Findet dieser Anstieg der anti-französischen Stimmung in Westafrika ein Äquivalent in Ostafrika mit einem Anstieg der anti-chinesischen Stimmung?

Die Geschichte ist nicht gleichwertig, aber dieses Gefühl der Abhängigkeit von außen und insbesondere der Abhängigkeit von Eliten ist auch in Ostafrika vorhanden. Und dieses gemeinsame Souveränitätsregister findet sich auch bei der Jugend Ostafrikas.

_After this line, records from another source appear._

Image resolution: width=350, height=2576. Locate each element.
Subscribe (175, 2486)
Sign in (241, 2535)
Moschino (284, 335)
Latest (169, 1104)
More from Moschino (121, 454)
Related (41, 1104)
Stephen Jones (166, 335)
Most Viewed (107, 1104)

In Kenia gingen junge Menschen auf die Straße, nicht jedoch in Uganda oder Tansania. Bedeutet das, dass es in diesen beiden Ländern weniger Probleme gibt?

Deshalb gingen junge Menschen in Uganda auf die Straße und folgten damit der Bewegung, die im Juni in Kenia stattfand. Es gab eine Art Nachahmung dessen, was in Kenia geschah, denn offensichtlich sind die Probleme auch zahlreich, insbesondere in Fragen der Korruption. Allerdings ist der bürgerschaftliche Raum in Tansania wie in Uganda sehr begrenzt. Der geringste Protest führt zu Verhaftungen und sehr starker Repression. Aufgrund dieser autoritären Geschichte, die in Tansania und Uganda immer noch sehr stark ausgeprägt ist, ist es weniger wahrscheinlich, dass der öffentliche Raum zu starken Mobilisierungen führt als im benachbarten Kenia.

Und hat das ugandische Regime deshalb vor einem Monat in Kenia den Oppositionsführer Kizza Besigye gefangen genommen, der am 7. Januar in Kampala vor ein Kriegsgericht gestellt werden soll?

Dies ist in der Tat ein Zeichen dafür, dass die ugandische Regierung sehr empfindlich auf den geringsten Widerstand reagiert. Es ist auch ein Zeichen dafür, dass die kenianische Regierung dieser ugandischen Macht so nahe steht, dass sie ihr die Freiheit gibt, einen Gegner aus ihrer Heimat in Kenia zu entführen. Dies wird von der ugandischen und kenianischen Zivilgesellschaft, die ein Bündnis äußerst autoritärer Mächte sieht, scharf angeprangert.